Subject: Re: Corrupt data when reading filesystems under Linux guest
To: Jed Davis <jdev@panix.com>
From: Manuel Bouyer <bouyer@antioche.lip6.fr>
List: port-xen
Date: 06/14/2005 15:32:42
On Mon, Jun 13, 2005 at 03:58:07AM +0000, Jed Davis wrote:
> In article <d8aovu$a59$1@sea.gmane.org>, Jed Davis <jdev@panix.com> wrote:
> > In article <d88qle$s6r$1@sea.gmane.org>, Jed Davis <jdev@panix.com> wrote:
> > > 
> > > So I might even be able to fix this myself, if no-one more knowledgeable
> > > is working on it.
> > 
> > And I think I have
> 
> No, not really.  That is, the patch I sent has, I'm pretty sure, a
> serious bug: if a pool allocation or xen_shm fails, xbdback_io will bail
> out after having potentially already enqueued several IOs.  I think it
> won't mismanage memory, but it will still defer an xbd request while
> also performing part of it and them sending the guest a completion
> message.  This is wrong in a number of ways.

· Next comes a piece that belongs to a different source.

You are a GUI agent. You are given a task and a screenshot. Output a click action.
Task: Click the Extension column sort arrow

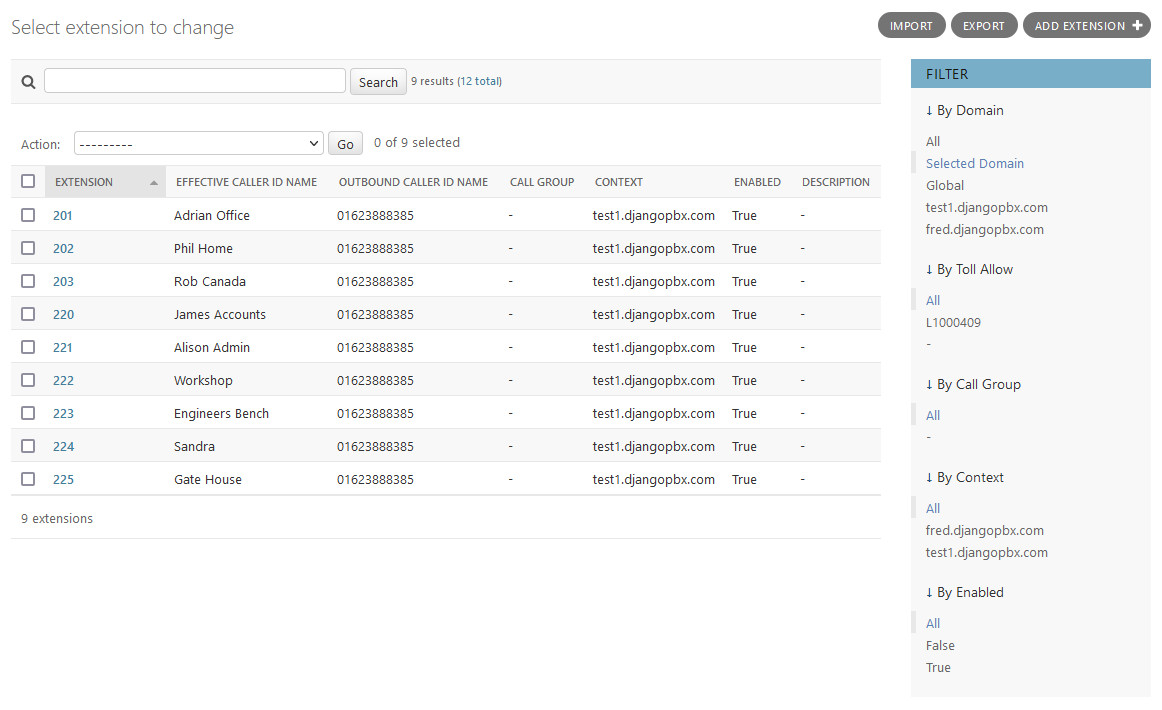click(153, 183)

I think we can deal with this by sending a partial xfer to the drive, it
shouldn't break anything. But obviously the completion message has to be
sent only one the whole request has been handled.

> 
> And the other changes I'm making don't, so far as I know, sidestep this
> issue.  I think I'll have to chain the actual IOs together, toss them
> if a pool_get fails, run them all at the end of the segment loop, and
> adjust the xenshm callback to match.  Except that the callback can fail
> to install for want of memory, it looks like.  That's... annoying.

If it's really an issue, we can preallocate the xen_shm_callback_entry in
the xbdback_request and adjust the xen_shm interface for this. This would,
at last, fix this issue.

--
Manuel Bouyer, LIP6, Universite Paris VI.           Manuel.Bouyer@lip6.fr
     NetBSD: 26 ans d'experience feront toujours la difference
--